- Aim: Turn the whole listing below into a numbered list with one line per number. Skip blank lines and leave out the pictures.
[BEGIN Supplied data]
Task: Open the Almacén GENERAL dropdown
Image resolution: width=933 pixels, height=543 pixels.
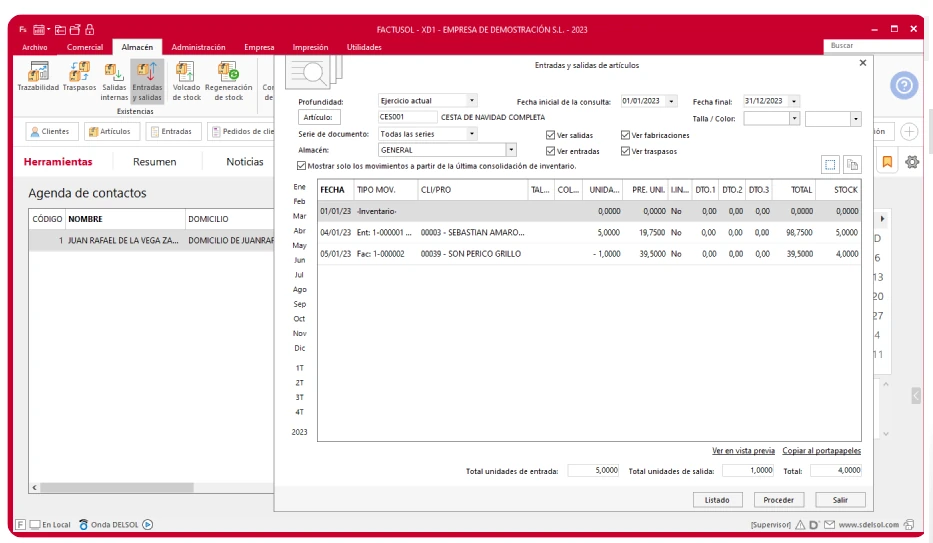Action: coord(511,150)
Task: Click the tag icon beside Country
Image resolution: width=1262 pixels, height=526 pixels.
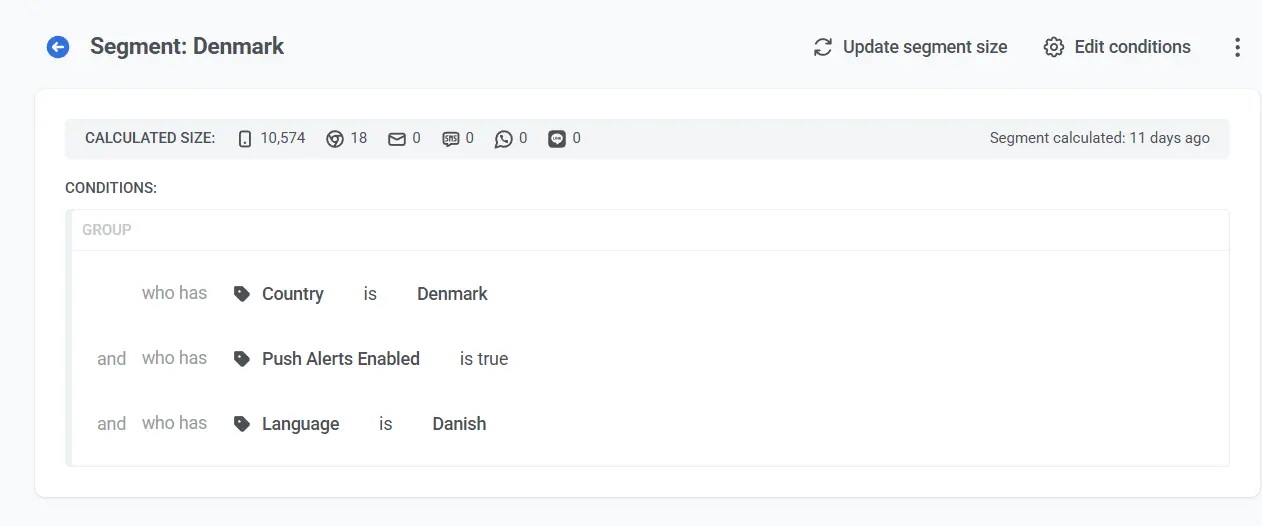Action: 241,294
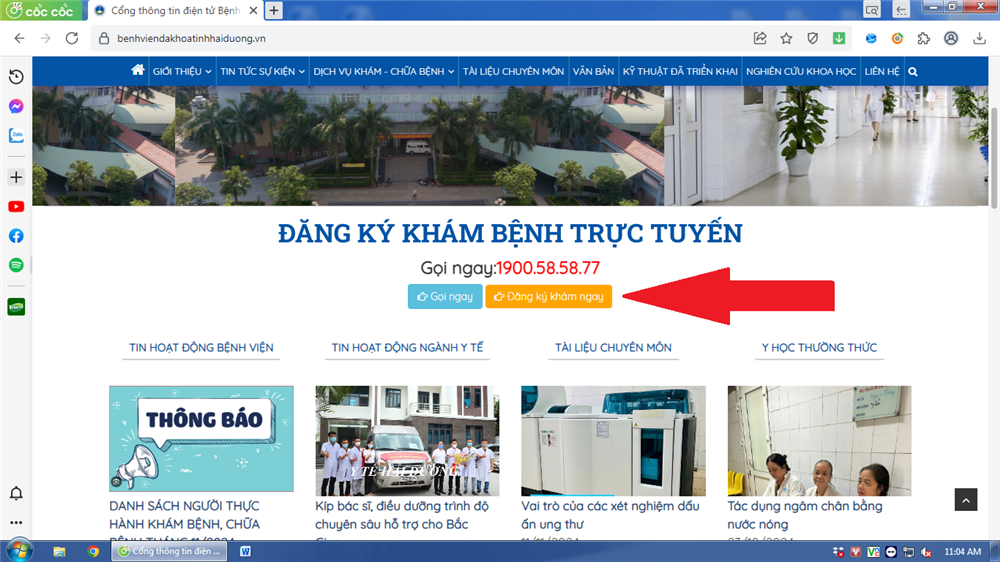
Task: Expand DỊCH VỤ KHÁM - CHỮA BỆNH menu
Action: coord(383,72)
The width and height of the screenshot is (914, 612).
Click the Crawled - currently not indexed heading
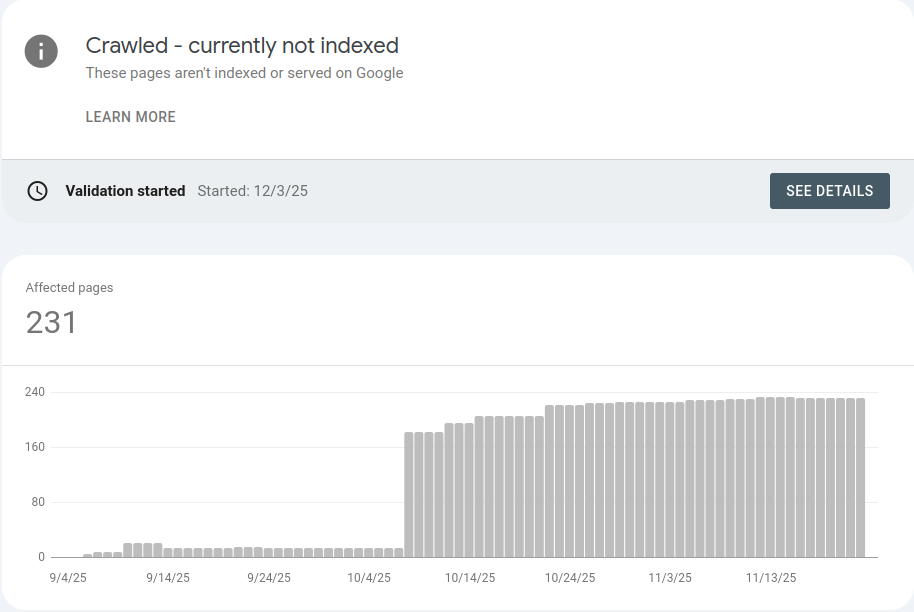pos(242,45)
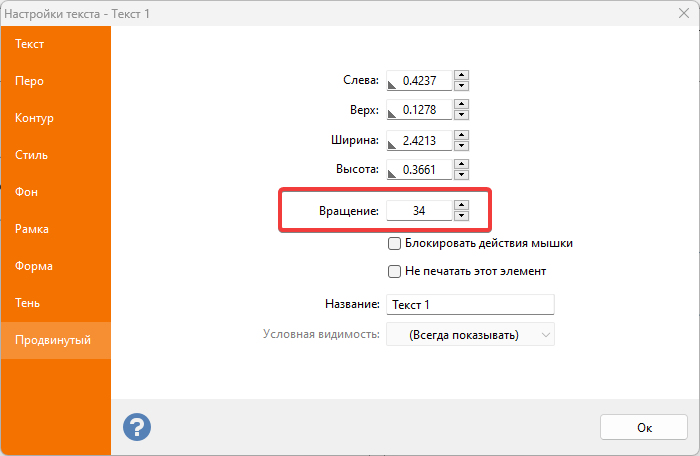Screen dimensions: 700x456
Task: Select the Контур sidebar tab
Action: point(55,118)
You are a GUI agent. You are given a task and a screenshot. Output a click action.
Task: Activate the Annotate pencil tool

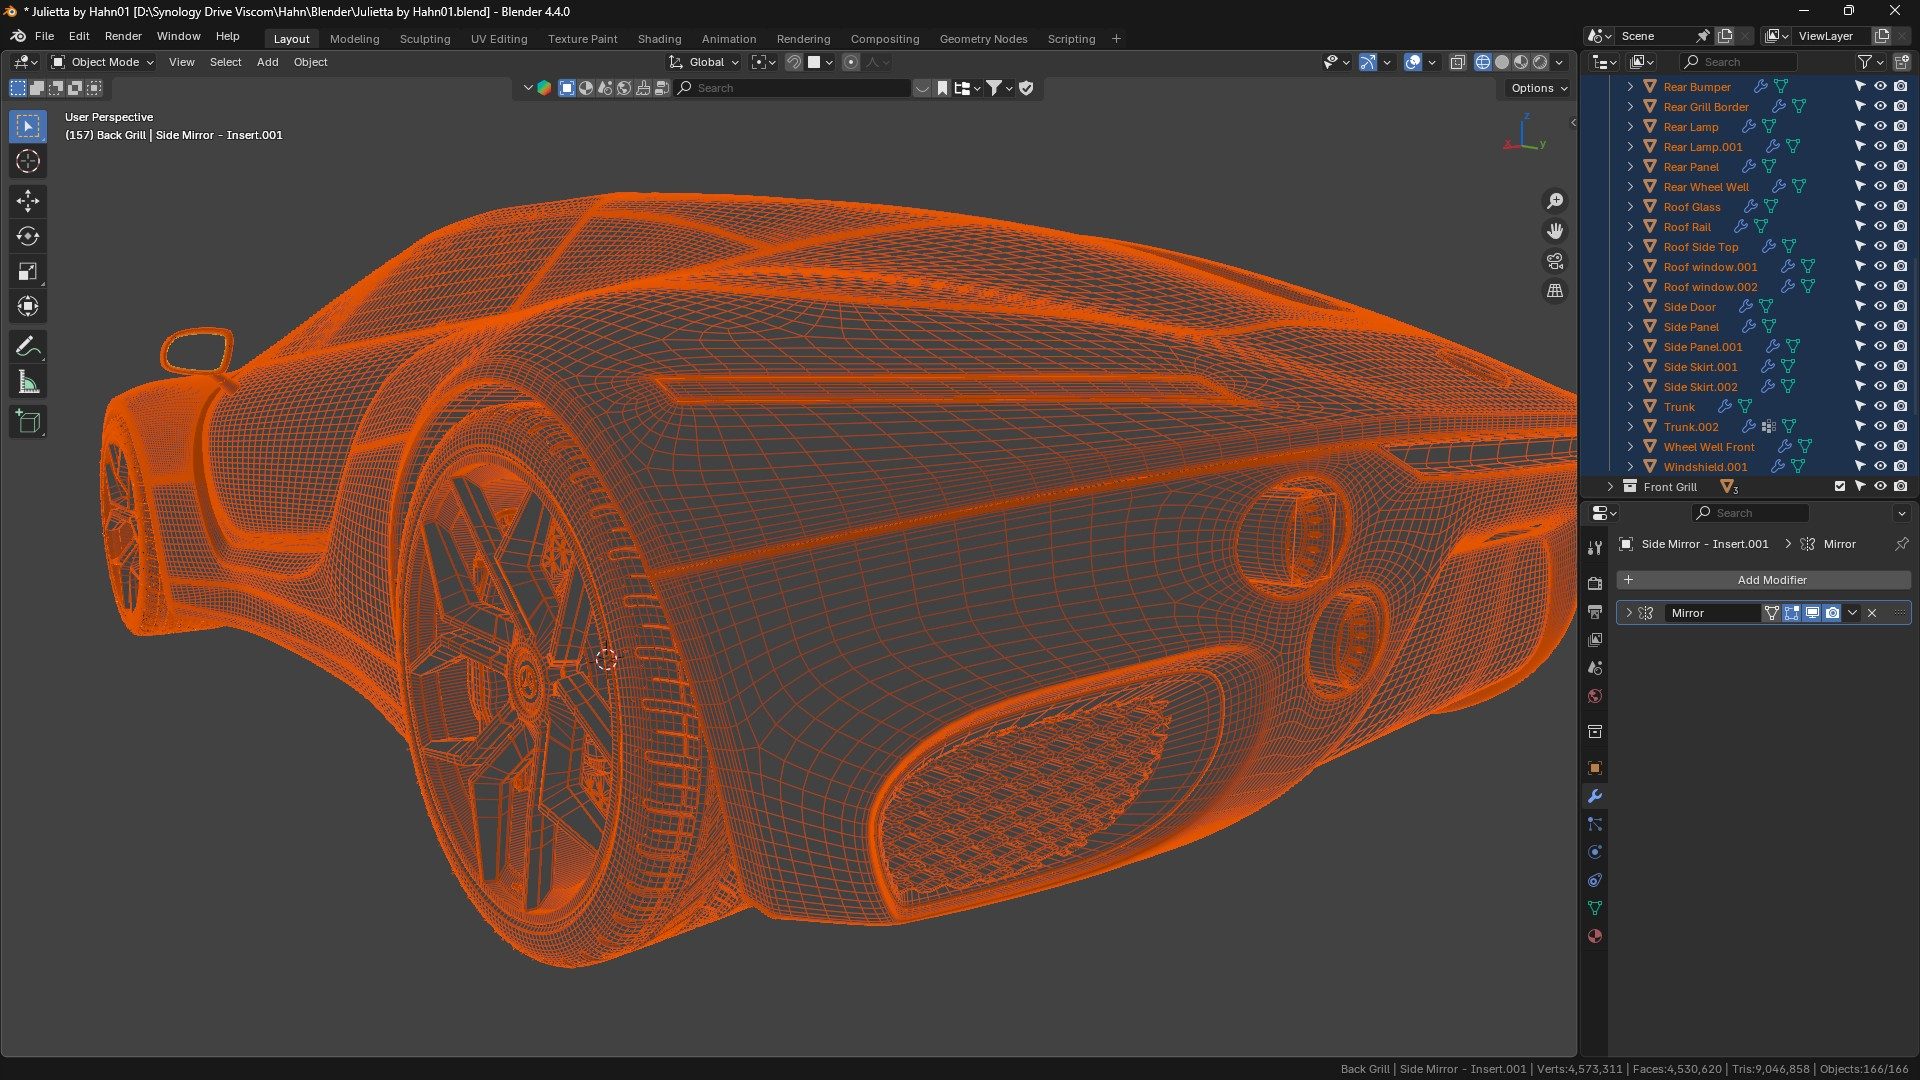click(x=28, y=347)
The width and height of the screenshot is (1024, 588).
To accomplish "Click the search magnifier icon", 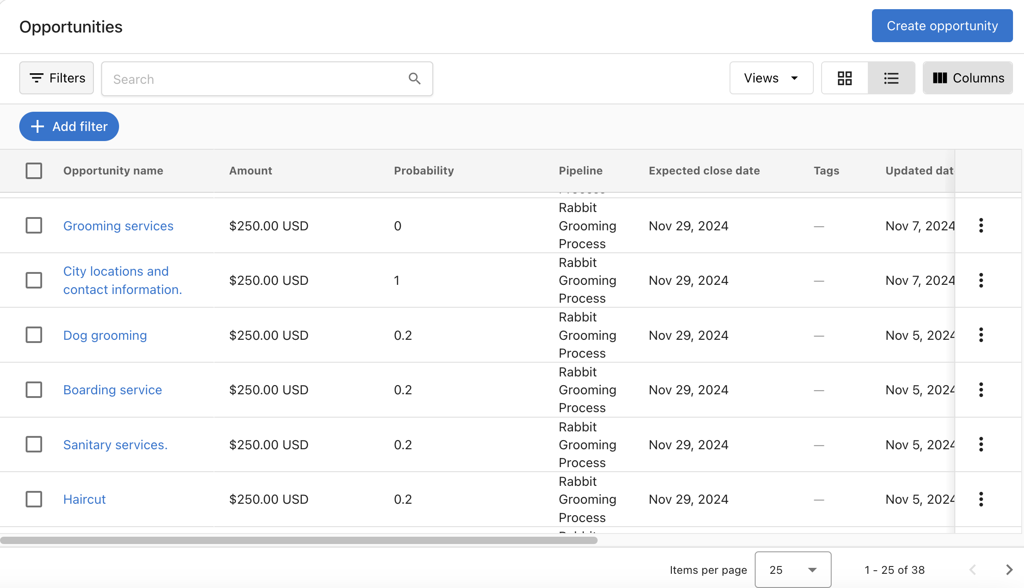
[END Supplied data]
- Response to this exercise:
1. Task: Open the Almacén GENERAL dropdown
2. Image resolution: width=933 pixels, height=543 pixels.
3. Action: coord(511,150)
4. Task: Click the tag icon beside Country
5. Image resolution: width=1262 pixels, height=526 pixels.
6. Action: 241,294
7. Task: Expand DỊCH VỤ KHÁM - CHỮA BỆNH menu
8. Action: coord(383,72)
9. The width and height of the screenshot is (914, 612).
10. Click the Crawled - currently not indexed heading
11. pos(242,45)
12. Screen dimensions: 700x456
13. Task: Select the Контур sidebar tab
14. Action: point(55,118)
15. You are a GUI agent. You are given a task and a screenshot. Output a click action.
16. Task: Activate the Annotate pencil tool
17. click(x=28, y=347)
18. The width and height of the screenshot is (1024, 588).
19. To accomplish "Click the search magnifier icon", 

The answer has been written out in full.